Why Current Statistical Approaches to Ransomware Detection Fail

The frequent use of basic statistical techniques to detect ransomware is a popular and intuitive strategy; statistical tests can be used to identify randomness, which in turn can indicate the presence of encryption and, by extension, a ransomware attack. However, common file formats such as images and compressed data can look random from the perspective of some of these tests. In this work, we investigate the current frequent use of statistical tests in the context of ransomware detection, primarily focusing on false positive rates. The main aim of our work is to show that the current over-dependence on simple statistical tests within anti-ransomware tools can cause serious issues with the reliability and consistency of ransomware detection in the form of frequent false classifications.

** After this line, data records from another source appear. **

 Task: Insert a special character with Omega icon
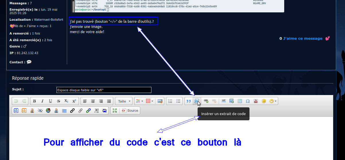click(248, 101)
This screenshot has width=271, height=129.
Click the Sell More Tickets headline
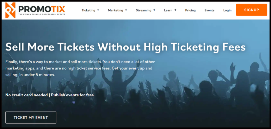point(126,47)
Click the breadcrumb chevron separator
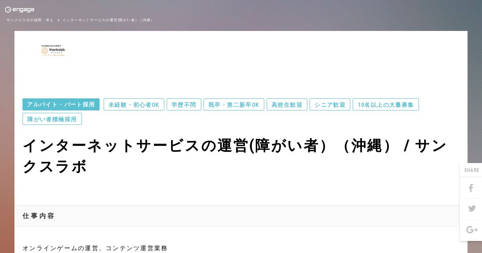The width and height of the screenshot is (482, 253). coord(58,20)
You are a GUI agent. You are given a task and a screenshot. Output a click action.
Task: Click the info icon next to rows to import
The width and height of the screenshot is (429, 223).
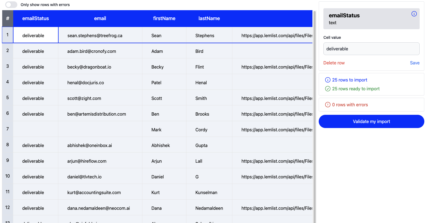[328, 80]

We determined thresholds for five key statistics frequently used in detecting randomness, namely Shannon entropy, chi-square, arithmetic mean, Monte Carlo estimation for Pi and serial correlation coefficient. We obtained a large data set of 84,327 files comprising of images, compressed data and encrypted data. We then tested these thresholds (taken from a variety of previous publications in the literature where possible) against our dataset, showing that the rate of false positives is far beyond what could be considered acceptable. False positive rates were often above 50% and even above 90% on several occasions. False negative rates were also generally between 5% and 20%, numbers which are also far too high. As a direct result of these experiments, we determine that relying on these simple statistical approaches is not good enough to detect ransomware attacks consistently. We instead recommend the exploration of higher-order statistics such as skewness and kurtosis for future ransomware detection techniques.